» **DIRECTIONS FOR THIS TASK**: Pick out every line in the entries below that contains the word "width", and copy each of those lines.

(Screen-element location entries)

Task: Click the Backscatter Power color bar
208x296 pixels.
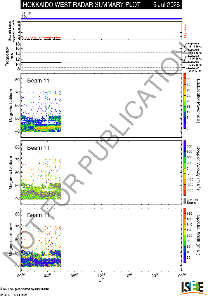Action: point(185,101)
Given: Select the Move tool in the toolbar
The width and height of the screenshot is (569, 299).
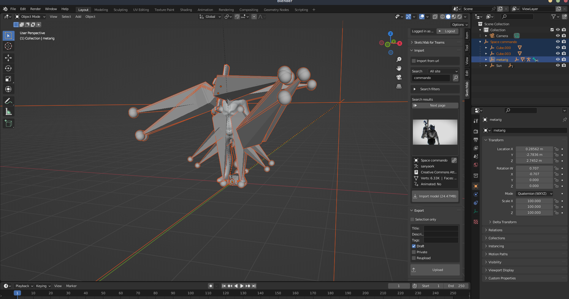Looking at the screenshot, I should [8, 58].
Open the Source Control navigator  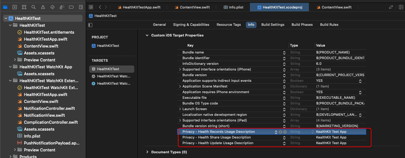tap(14, 7)
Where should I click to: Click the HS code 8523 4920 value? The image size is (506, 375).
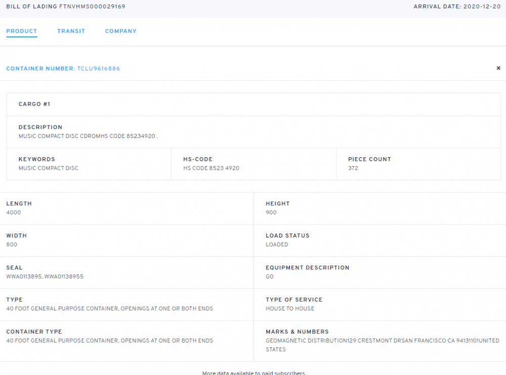click(211, 168)
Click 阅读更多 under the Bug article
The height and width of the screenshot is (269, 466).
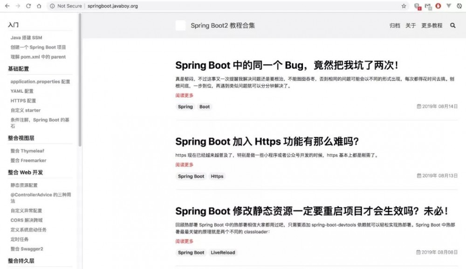pyautogui.click(x=183, y=95)
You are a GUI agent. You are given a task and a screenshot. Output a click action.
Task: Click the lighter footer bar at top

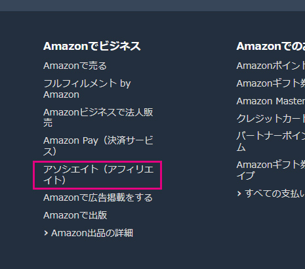tap(152, 5)
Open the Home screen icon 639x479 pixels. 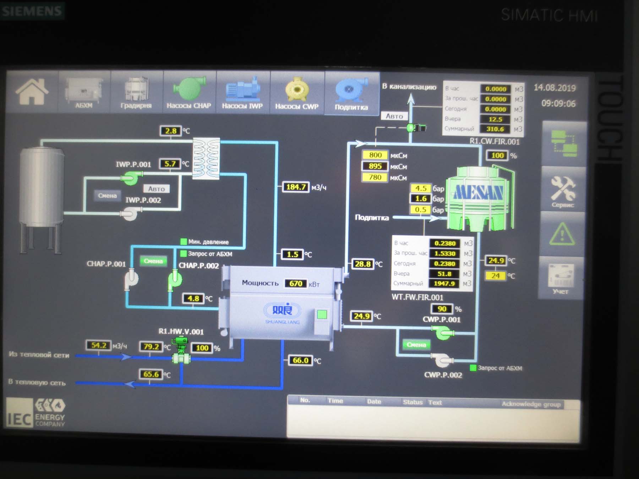[32, 92]
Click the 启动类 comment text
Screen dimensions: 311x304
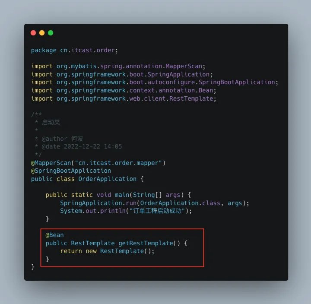51,122

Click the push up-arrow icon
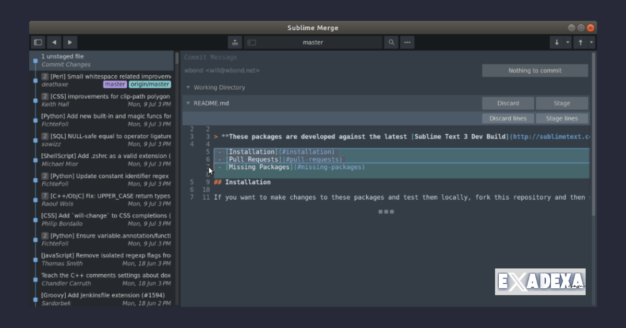tap(581, 42)

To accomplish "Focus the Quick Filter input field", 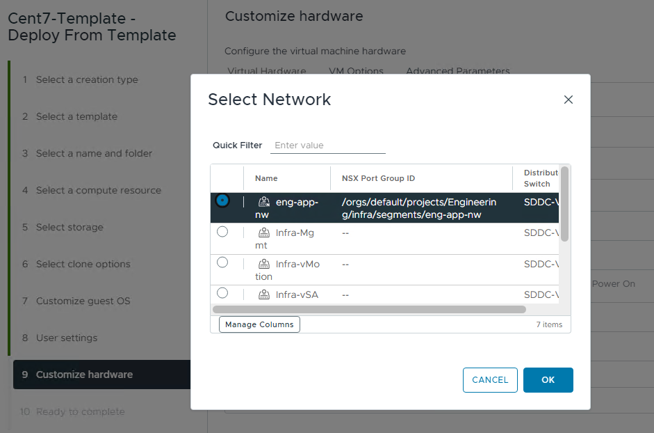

» **OUTPUT BELOW**:
The width and height of the screenshot is (569, 299).
The height and width of the screenshot is (269, 466).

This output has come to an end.